Random Read & Write Patterns
Now we will see the dependence between the drives’ performance in random read and write modes on the size of the data block.
We will discuss the results in two ways. For small-size data chunks we will draw graphs showing the dependence of the amount of operations per second on the data chunk size. For large chunks we will compare performance depending on data-transfer rate in megabytes per second.
- IOMeter: Random Read, operations per second
- IOMeter: Random Read, MBps
- IOMeter: Random Write: operations per second
- IOMeter: Random Write, MBps
An HDD’s performance at random-address operations is proportional to its response time until the requested data block is as large as to make the speed of sequential reading or writing more important. You can see this moment easily: staring from 2MB data blocks, the HDDs with 500GB platters (the Samsung F3 and the Hitachi 1000.C) go ahead and leave WD’s Black Caviar series behind.

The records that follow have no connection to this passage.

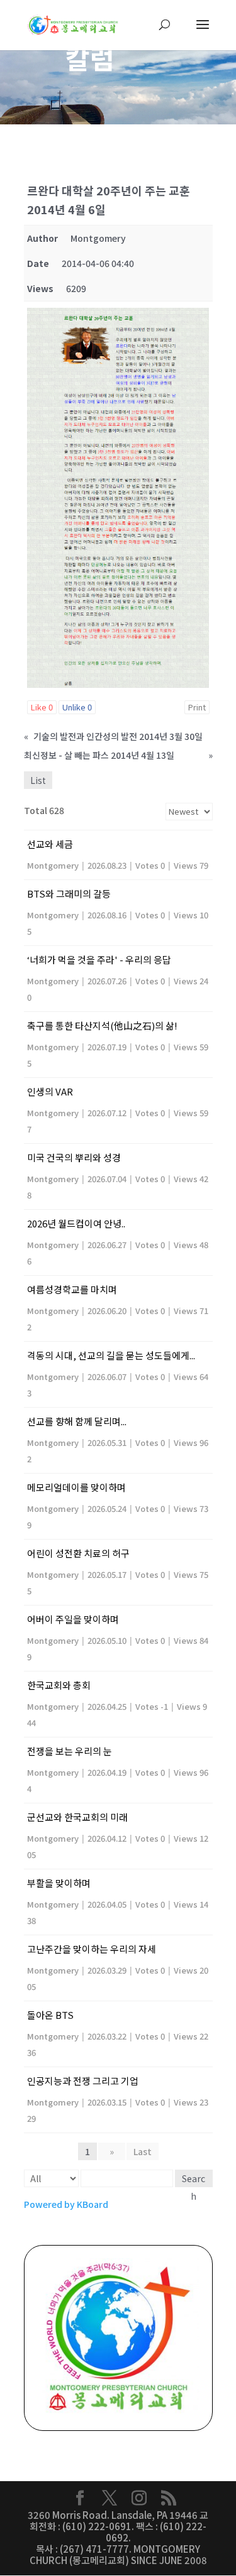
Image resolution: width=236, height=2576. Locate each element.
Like (42, 707)
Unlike (77, 707)
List (38, 780)
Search (193, 2179)
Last (142, 2151)
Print (197, 707)
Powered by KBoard (66, 2204)
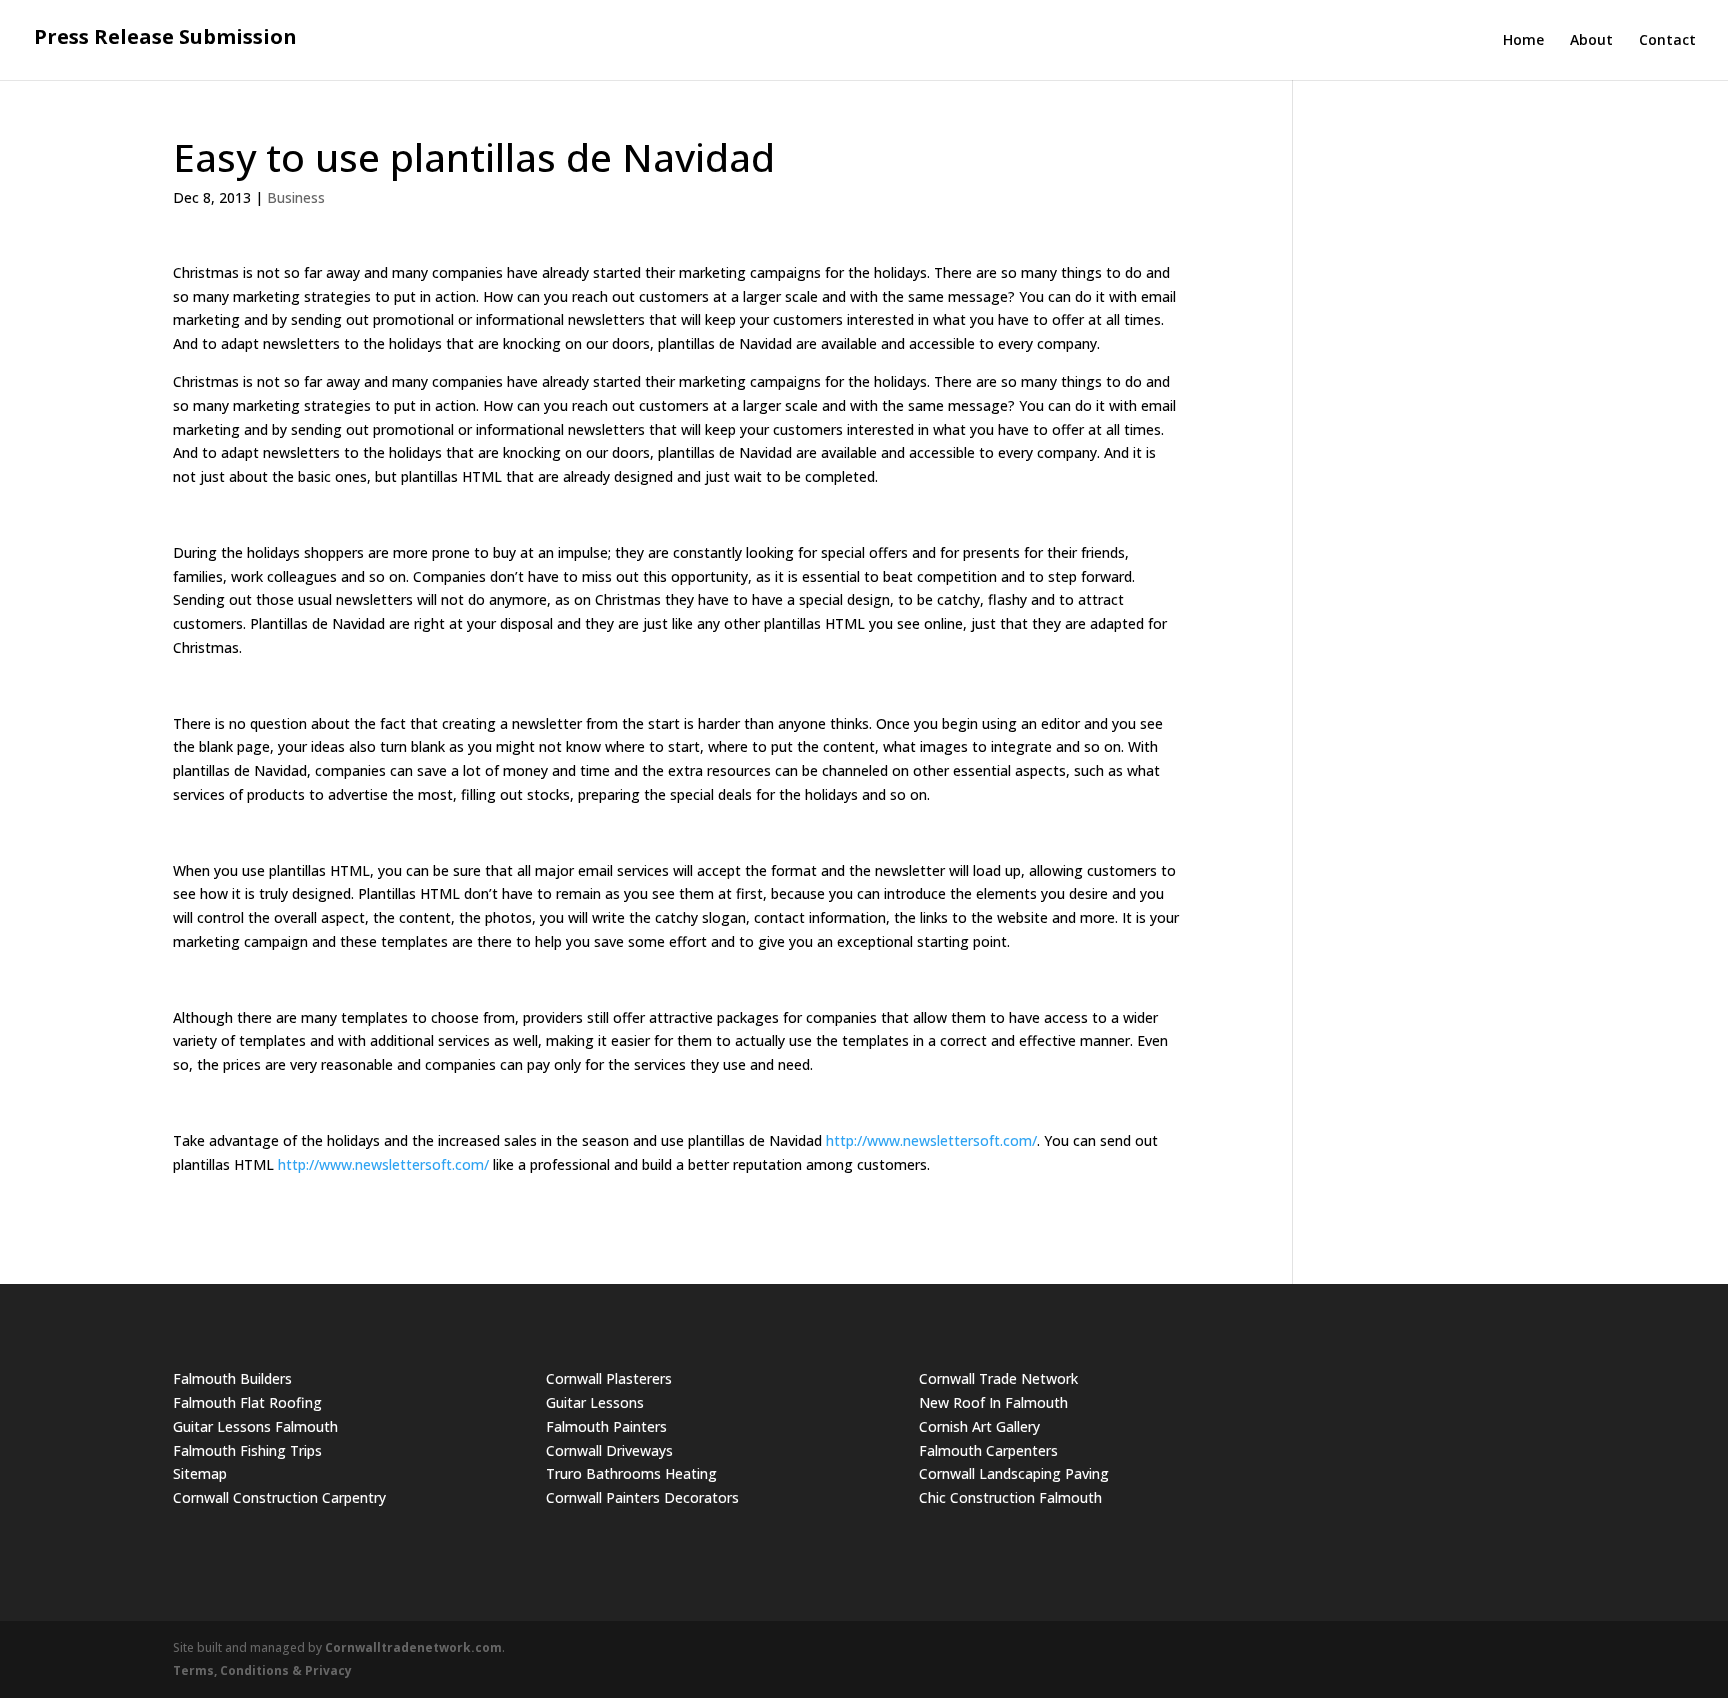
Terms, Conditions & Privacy (262, 1670)
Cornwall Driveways (609, 1450)
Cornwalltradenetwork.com (413, 1647)
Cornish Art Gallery (979, 1426)
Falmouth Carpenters (988, 1450)
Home (1523, 41)
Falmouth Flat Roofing (247, 1402)
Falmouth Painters (606, 1426)
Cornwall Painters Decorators (642, 1497)
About (1591, 41)
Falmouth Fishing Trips (247, 1450)
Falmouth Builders (232, 1378)
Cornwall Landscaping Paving (1014, 1473)
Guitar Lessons (595, 1402)
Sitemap (200, 1473)
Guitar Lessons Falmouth (255, 1426)
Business (296, 197)
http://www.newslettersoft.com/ (931, 1140)
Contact (1667, 41)
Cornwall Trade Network (998, 1378)
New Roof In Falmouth (993, 1402)
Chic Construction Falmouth (1010, 1497)
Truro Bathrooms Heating (631, 1473)
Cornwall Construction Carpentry (279, 1497)
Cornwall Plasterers (609, 1378)
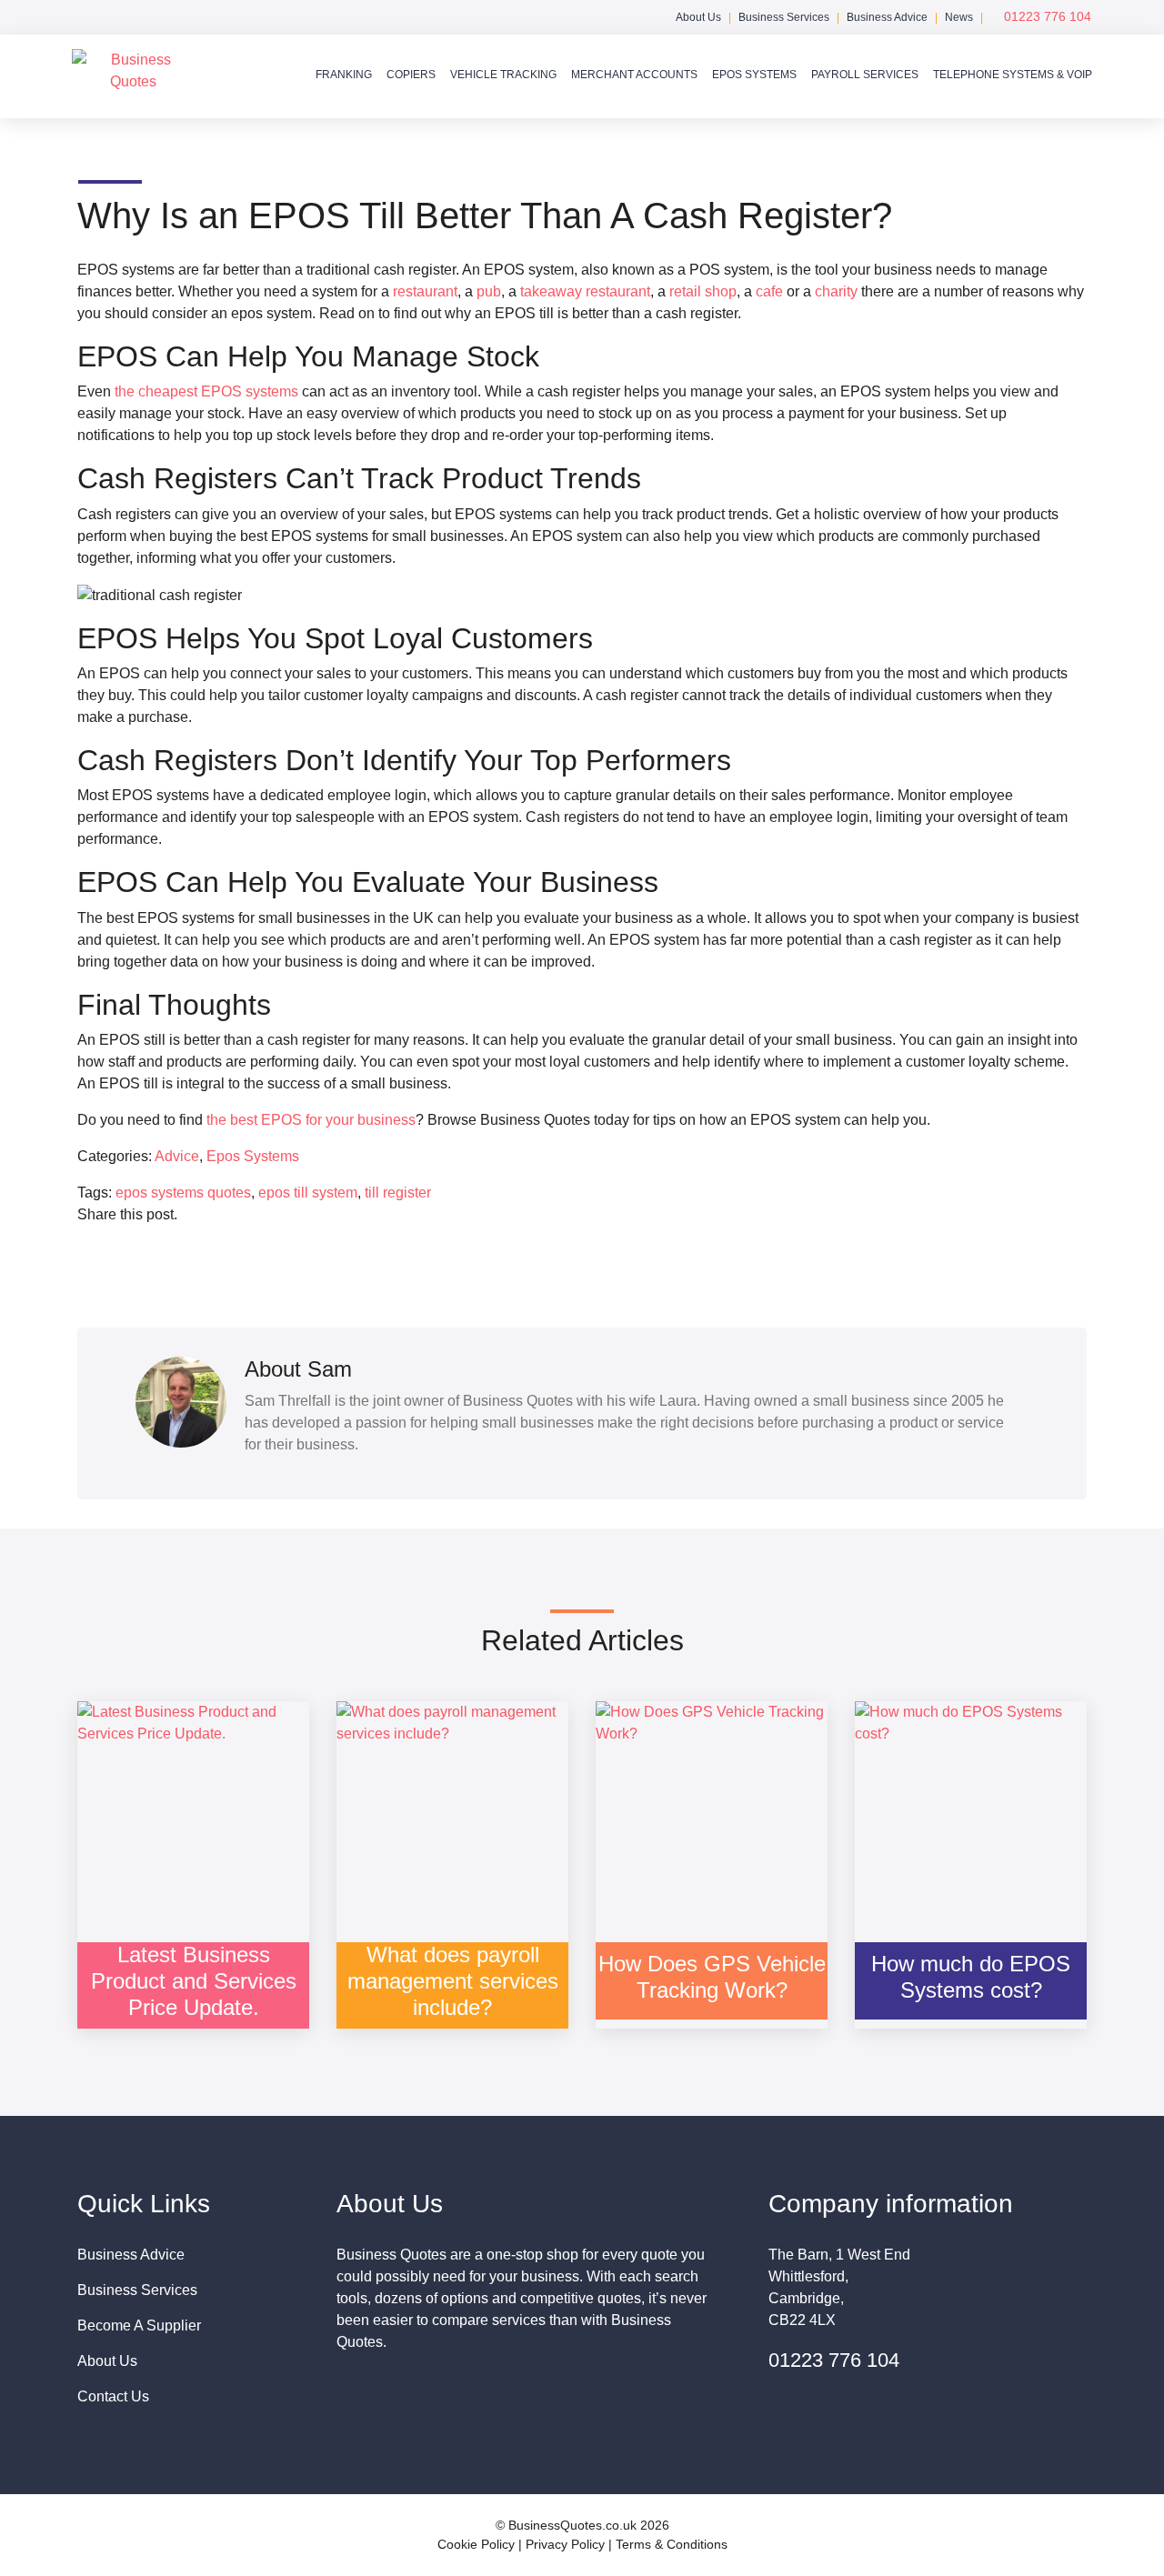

Of course, this general rule applies only if there are no special factors like the 4KB sectors of the WD10EARS. Its writing graphs go much lower than the other HDDs’ because, when processing small data blocks (smaller than 4 KB), it has to write back the unrequested part of a 4KB sector (to remind you, the HDD itself does not know if there is any valuable information at this address or not). When it comes to large data blocks, the requested address block coincides with the disk sectors in one out of eight cases only. In the other seven cases, data in two sectors has to be rewritten. It is hard to tell why but this HDD is much slower than the same-class opponents until very large requests when the load becomes sequential.